[Exercise directions]: Word for word, return the entries listed below.

[Data shown]:

# # #

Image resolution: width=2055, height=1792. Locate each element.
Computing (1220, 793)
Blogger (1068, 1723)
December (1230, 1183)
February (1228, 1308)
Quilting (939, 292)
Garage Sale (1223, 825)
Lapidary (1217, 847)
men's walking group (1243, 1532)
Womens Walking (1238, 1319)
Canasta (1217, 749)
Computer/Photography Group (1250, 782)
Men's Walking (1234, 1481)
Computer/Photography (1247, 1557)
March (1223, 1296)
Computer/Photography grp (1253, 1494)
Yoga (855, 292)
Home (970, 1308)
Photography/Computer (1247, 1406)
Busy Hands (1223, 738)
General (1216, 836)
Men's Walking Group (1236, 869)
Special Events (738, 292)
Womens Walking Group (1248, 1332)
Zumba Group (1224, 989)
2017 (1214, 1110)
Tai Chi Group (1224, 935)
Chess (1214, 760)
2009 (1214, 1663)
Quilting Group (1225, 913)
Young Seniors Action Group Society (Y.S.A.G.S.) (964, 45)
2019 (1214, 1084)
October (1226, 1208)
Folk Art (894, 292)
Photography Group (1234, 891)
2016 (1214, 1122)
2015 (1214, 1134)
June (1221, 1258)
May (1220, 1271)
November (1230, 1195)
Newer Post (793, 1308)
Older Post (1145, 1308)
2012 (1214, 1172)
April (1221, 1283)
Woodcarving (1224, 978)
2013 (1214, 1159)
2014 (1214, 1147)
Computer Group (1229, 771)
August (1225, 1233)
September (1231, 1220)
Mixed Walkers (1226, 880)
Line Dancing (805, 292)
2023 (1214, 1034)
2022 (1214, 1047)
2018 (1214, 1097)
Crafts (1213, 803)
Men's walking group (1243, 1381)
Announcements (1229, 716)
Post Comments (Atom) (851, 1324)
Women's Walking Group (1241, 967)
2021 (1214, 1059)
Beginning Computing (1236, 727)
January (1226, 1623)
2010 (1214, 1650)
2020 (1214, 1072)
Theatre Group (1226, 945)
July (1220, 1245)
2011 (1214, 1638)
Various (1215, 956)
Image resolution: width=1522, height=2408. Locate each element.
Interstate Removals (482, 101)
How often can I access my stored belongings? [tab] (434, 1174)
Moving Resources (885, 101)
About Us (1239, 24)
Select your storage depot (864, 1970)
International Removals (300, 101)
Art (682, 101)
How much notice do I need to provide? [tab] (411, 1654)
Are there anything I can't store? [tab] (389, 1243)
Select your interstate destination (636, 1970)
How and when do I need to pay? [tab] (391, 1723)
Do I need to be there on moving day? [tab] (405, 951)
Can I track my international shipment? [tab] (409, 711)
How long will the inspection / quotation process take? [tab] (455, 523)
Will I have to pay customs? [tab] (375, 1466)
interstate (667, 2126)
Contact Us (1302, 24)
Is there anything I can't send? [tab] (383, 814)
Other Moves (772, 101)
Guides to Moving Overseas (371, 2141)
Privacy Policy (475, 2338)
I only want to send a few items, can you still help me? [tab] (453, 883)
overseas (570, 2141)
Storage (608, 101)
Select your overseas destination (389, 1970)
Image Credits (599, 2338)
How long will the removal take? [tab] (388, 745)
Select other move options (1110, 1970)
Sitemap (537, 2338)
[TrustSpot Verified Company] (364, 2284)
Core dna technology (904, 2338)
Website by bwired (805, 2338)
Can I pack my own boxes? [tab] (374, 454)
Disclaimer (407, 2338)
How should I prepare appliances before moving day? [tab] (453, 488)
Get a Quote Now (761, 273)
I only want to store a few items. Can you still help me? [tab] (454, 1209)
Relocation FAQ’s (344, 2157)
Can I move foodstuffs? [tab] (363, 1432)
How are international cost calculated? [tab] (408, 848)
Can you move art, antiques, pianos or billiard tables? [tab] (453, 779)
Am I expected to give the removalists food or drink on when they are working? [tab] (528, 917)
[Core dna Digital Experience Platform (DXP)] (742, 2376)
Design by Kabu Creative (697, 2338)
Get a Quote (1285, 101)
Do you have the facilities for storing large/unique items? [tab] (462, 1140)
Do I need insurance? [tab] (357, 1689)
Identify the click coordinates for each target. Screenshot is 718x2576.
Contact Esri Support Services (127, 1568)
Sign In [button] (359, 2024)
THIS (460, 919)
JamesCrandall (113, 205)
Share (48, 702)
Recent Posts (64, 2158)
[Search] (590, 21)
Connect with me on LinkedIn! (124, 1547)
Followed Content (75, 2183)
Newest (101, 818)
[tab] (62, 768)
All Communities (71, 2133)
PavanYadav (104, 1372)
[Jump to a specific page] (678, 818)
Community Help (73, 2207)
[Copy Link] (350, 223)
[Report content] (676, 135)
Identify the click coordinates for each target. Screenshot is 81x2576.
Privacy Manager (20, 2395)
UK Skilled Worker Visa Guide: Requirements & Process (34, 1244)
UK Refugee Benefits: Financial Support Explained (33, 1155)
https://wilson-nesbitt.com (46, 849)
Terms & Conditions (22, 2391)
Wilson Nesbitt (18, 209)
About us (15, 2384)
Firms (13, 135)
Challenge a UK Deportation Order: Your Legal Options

# # #

[Exercise solution]:
Image resolution: width=2055, height=1792. Locate each element.
Computing (1220, 793)
Blogger (1068, 1723)
December (1230, 1183)
February (1228, 1308)
Quilting (939, 292)
Garage Sale (1223, 825)
Lapidary (1217, 847)
men's walking group (1243, 1532)
Womens Walking (1238, 1319)
Canasta (1217, 749)
Computer/Photography Group (1250, 782)
Men's Walking (1234, 1481)
Computer/Photography (1247, 1557)
March (1223, 1296)
Computer/Photography grp (1253, 1494)
Yoga (855, 292)
Home (970, 1308)
Photography/Computer (1247, 1406)
Busy Hands (1223, 738)
General (1216, 836)
Men's Walking Group (1236, 869)
Special Events (738, 292)
Womens Walking Group (1248, 1332)
Zumba Group (1224, 989)
2017 (1214, 1110)
Tai Chi Group (1224, 935)
Chess (1214, 760)
2009 (1214, 1663)
Quilting Group (1225, 913)
Young Seniors Action Group Society (Y.S.A.G.S.) (964, 45)
2019 (1214, 1084)
October (1226, 1208)
Folk Art (894, 292)
Photography Group (1234, 891)
2016 (1214, 1122)
2015 (1214, 1134)
June (1221, 1258)
May (1220, 1271)
November (1230, 1195)
Newer Post (793, 1308)
Older Post (1145, 1308)
2012 (1214, 1172)
April (1221, 1283)
Woodcarving (1224, 978)
2013 (1214, 1159)
2014 (1214, 1147)
Computer Group (1229, 771)
August (1225, 1233)
September (1231, 1220)
Mixed Walkers (1226, 880)
Line Dancing (805, 292)
2023 (1214, 1034)
2022 (1214, 1047)
2018 (1214, 1097)
Crafts (1213, 803)
Men's walking group (1243, 1381)
Announcements (1229, 716)
Post Comments (Atom) (851, 1324)
Women's Walking Group (1241, 967)
2021 (1214, 1059)
Beginning Computing (1236, 727)
January (1226, 1623)
2010 (1214, 1650)
2020 (1214, 1072)
Theatre Group (1226, 945)
July (1220, 1245)
2011 (1214, 1638)
Various (1215, 956)
Image resolution: width=1522, height=2408. Locate each element.
Interstate Removals (482, 101)
How often can I access my stored belongings? [tab] (434, 1174)
Moving Resources (885, 101)
About Us (1239, 24)
Select your storage depot (864, 1970)
International Removals (300, 101)
Art (682, 101)
How much notice do I need to provide? [tab] (411, 1654)
Are there anything I can't store? [tab] (389, 1243)
Select your interstate destination (636, 1970)
How and when do I need to pay? [tab] (391, 1723)
Do I need to be there on moving day? [tab] (405, 951)
Can I track my international shipment? [tab] (409, 711)
How long will the inspection / quotation process take? [tab] (455, 523)
Will I have to pay customs? [tab] (375, 1466)
interstate (667, 2126)
Contact Us (1302, 24)
Is there anything I can't send? [tab] (383, 814)
Other Moves (772, 101)
Guides to Moving Overseas (371, 2141)
Privacy Policy (475, 2338)
I only want to send a few items, can you still help me? [tab] (453, 883)
overseas (570, 2141)
Storage (608, 101)
Select your overseas destination (389, 1970)
Image Credits (599, 2338)
How long will the removal take? [tab] (388, 745)
Select other move options (1110, 1970)
Sitemap (537, 2338)
[TrustSpot Verified Company] (364, 2284)
Core dna technology (904, 2338)
Website by bwired (805, 2338)
Can I pack my own boxes? [tab] (374, 454)
Disclaimer (407, 2338)
How should I prepare appliances before moving day? [tab] (453, 488)
Get a Quote Now (761, 273)
I only want to store a few items. Can you still help me? [tab] (454, 1209)
Relocation FAQ’s (344, 2157)
Can I move foodstuffs? [tab] (363, 1432)
How are international cost calculated? [tab] (408, 848)
Can you move art, antiques, pianos or billiard tables? [tab] (453, 779)
Am I expected to give the removalists food or drink on when they are working? [tab] (528, 917)
[Core dna Digital Experience Platform (DXP)] (742, 2376)
Design by Kabu Creative (697, 2338)
Get a Quote (1285, 101)
Do you have the facilities for storing large/unique items? [tab] (462, 1140)
Do I need insurance? [tab] (357, 1689)
Identify the click coordinates for each target. Screenshot is 718x2576.
Contact Esri Support Services (127, 1568)
Sign In [button] (359, 2024)
THIS (460, 919)
JamesCrandall (113, 205)
Share (48, 702)
Recent Posts (64, 2158)
[Search] (590, 21)
Connect with me on LinkedIn! (124, 1547)
Followed Content (75, 2183)
Newest (101, 818)
[tab] (62, 768)
All Communities (71, 2133)
PavanYadav (104, 1372)
[Jump to a specific page] (678, 818)
Community Help (73, 2207)
[Copy Link] (350, 223)
[Report content] (676, 135)
Identify the click coordinates for each target. Screenshot is 81x2576.
Privacy Manager (20, 2395)
UK Skilled Worker Visa Guide: Requirements & Process (34, 1244)
UK Refugee Benefits: Financial Support Explained (33, 1155)
https://wilson-nesbitt.com (46, 849)
Terms & Conditions (22, 2391)
Wilson Nesbitt (18, 209)
About us (15, 2384)
Firms (13, 135)
Challenge a UK Deportation Order: Your Legal Options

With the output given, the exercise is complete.